Friday 26 December 2014

Munchkins!

Defeat the Gelatinous Octahedron and the Potted Plant with the aid of the Boots of Butt-kicking or the Slimy Armour! Meanwhile, watch out for curses like the Duck of Doom or even the terrible Income Tax!

Me and my brothers got Munchkin as a Christmas present. Munchkin is a really funny, simple game -- without all that complicated role-playing stuff! We had to look at the rules every five minutes at first, but since then we got the hang of it.

You get treasures, like the slimy armor, by killing monsters. Sometimes, the better players speed ahead of everybody else, because of the positive circle generated. You get bigger treasures by killing worse monsters, kill worse monsters by getting bigger treasures, gain more levels by killing worse monsters, and kill worse monsters by gaining more levels. To compensate for this, there is a charity phase, in which you give all but five cards to the lowest level player.

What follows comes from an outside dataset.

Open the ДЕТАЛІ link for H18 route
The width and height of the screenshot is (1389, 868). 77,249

This can mean a lot of cards around the board get circulated around the game for a while, before getting worn down by monsters, curses, and other cards played.

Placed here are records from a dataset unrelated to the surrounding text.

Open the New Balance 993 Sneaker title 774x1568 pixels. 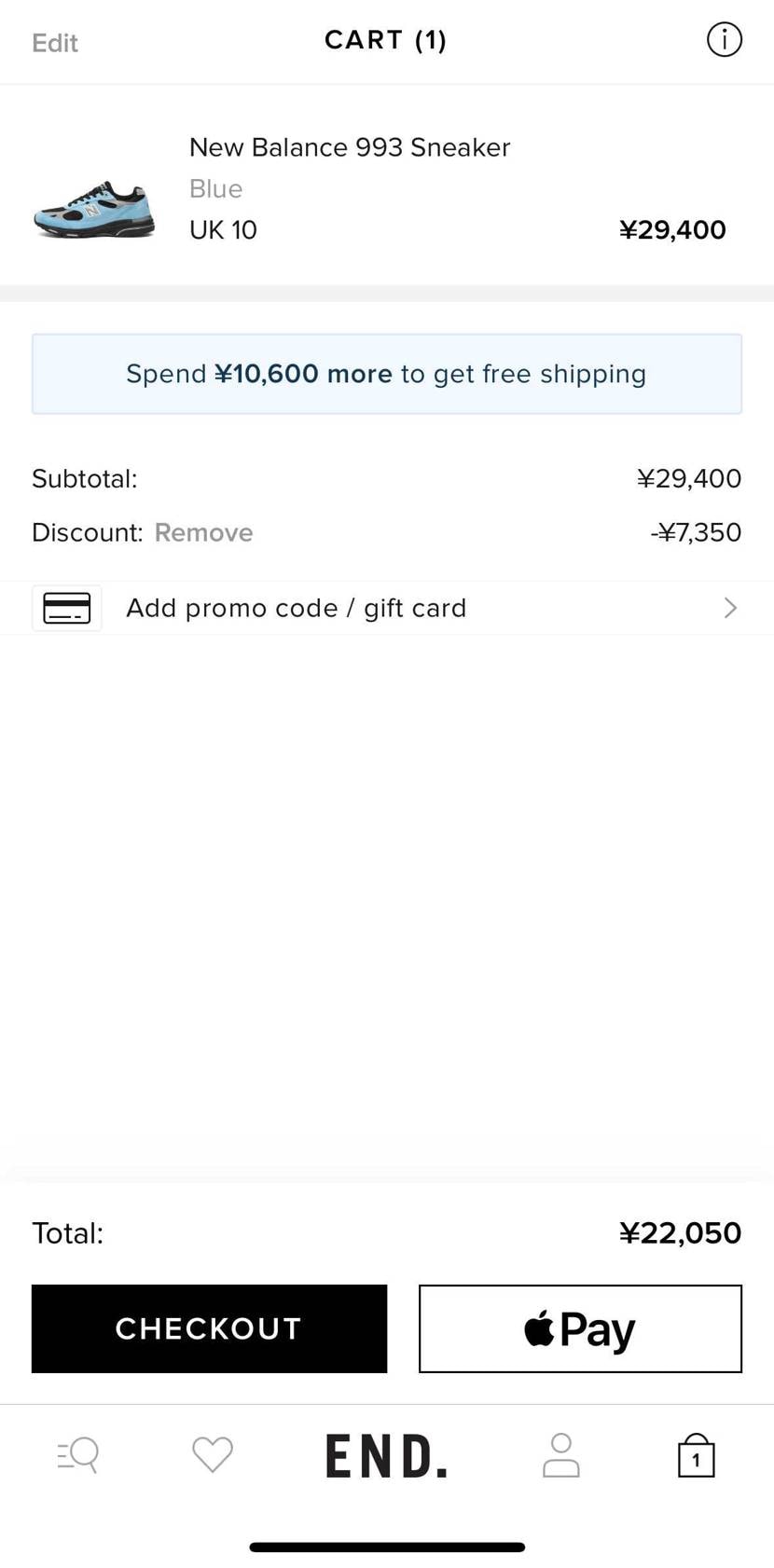tap(350, 147)
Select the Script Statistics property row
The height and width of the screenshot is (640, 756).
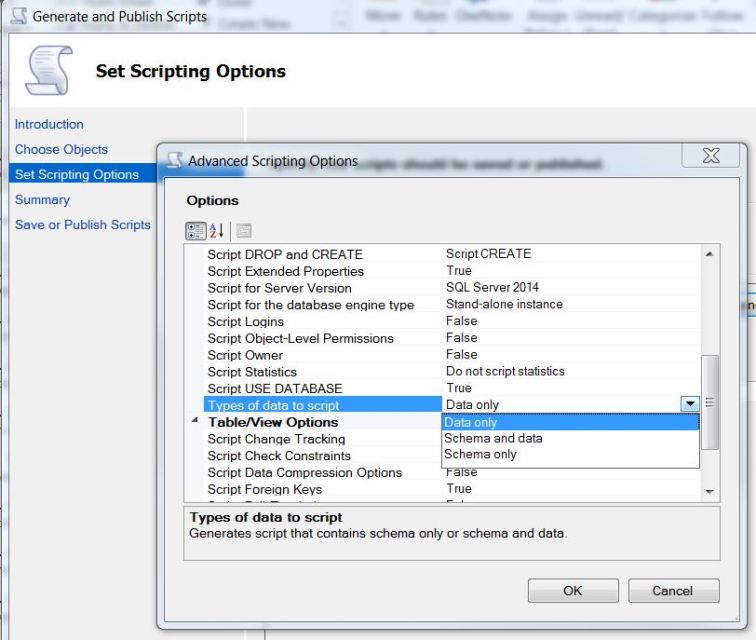tap(452, 372)

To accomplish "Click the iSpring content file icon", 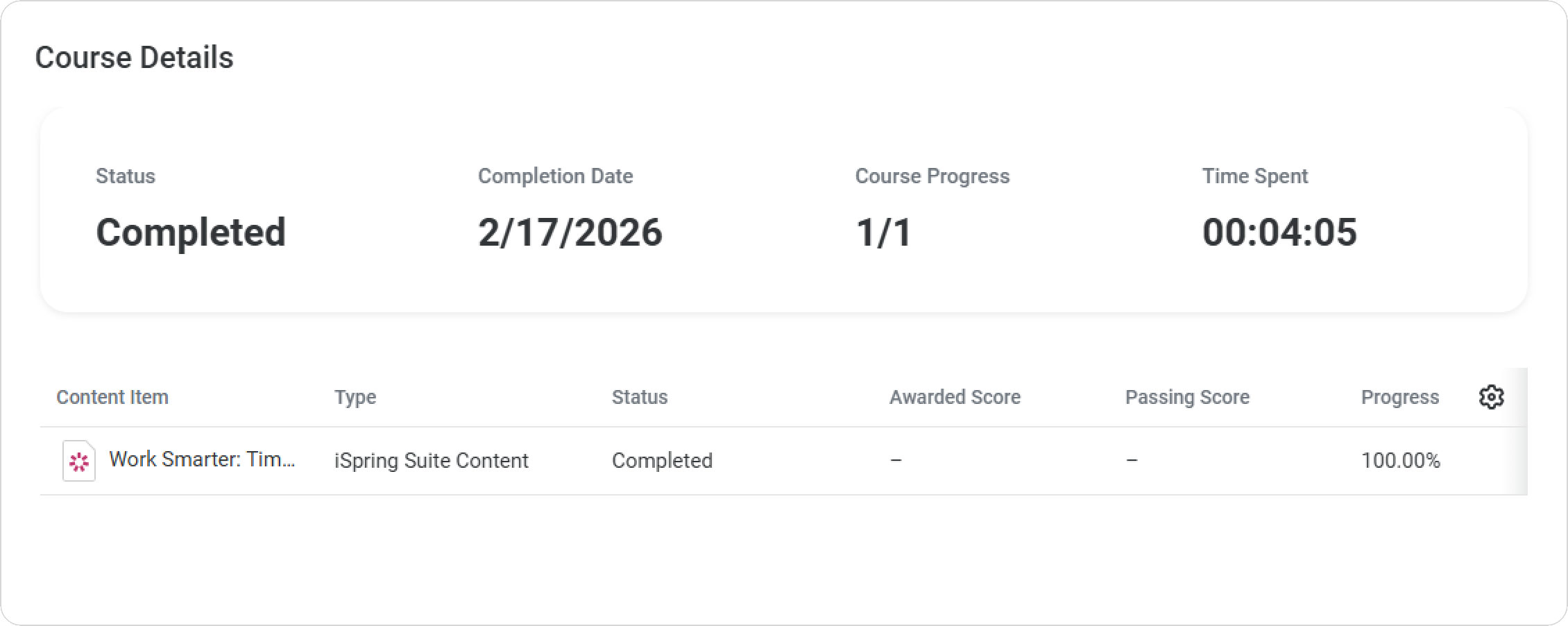I will pos(79,461).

Here are the three best things about Munchkin:

1.   It is a really funny game. My favorite monster is the Net Troll, who is dangerous because he does not have any special abilities, and is really mad about it.

2.   There are so many fifteen-card sets you can buy, and add to the decks. I once played, at a relatives house, a Christmas version of Munchkin. It included monsters like Kris Kringle!

3.   You can play the game with a lot of players. Six, to be exact.

Since this is a full review, here are the two worst things about Munchkin:

1.   Many times, my brothers spent a long time thinking about what to give to who in the Charity phase, and we did not even have time to finish our first game.

2.   Once, we all spent a very long time at level 1. After level 1, it is easier to gain levels, but it sometimes takes a while to launch off.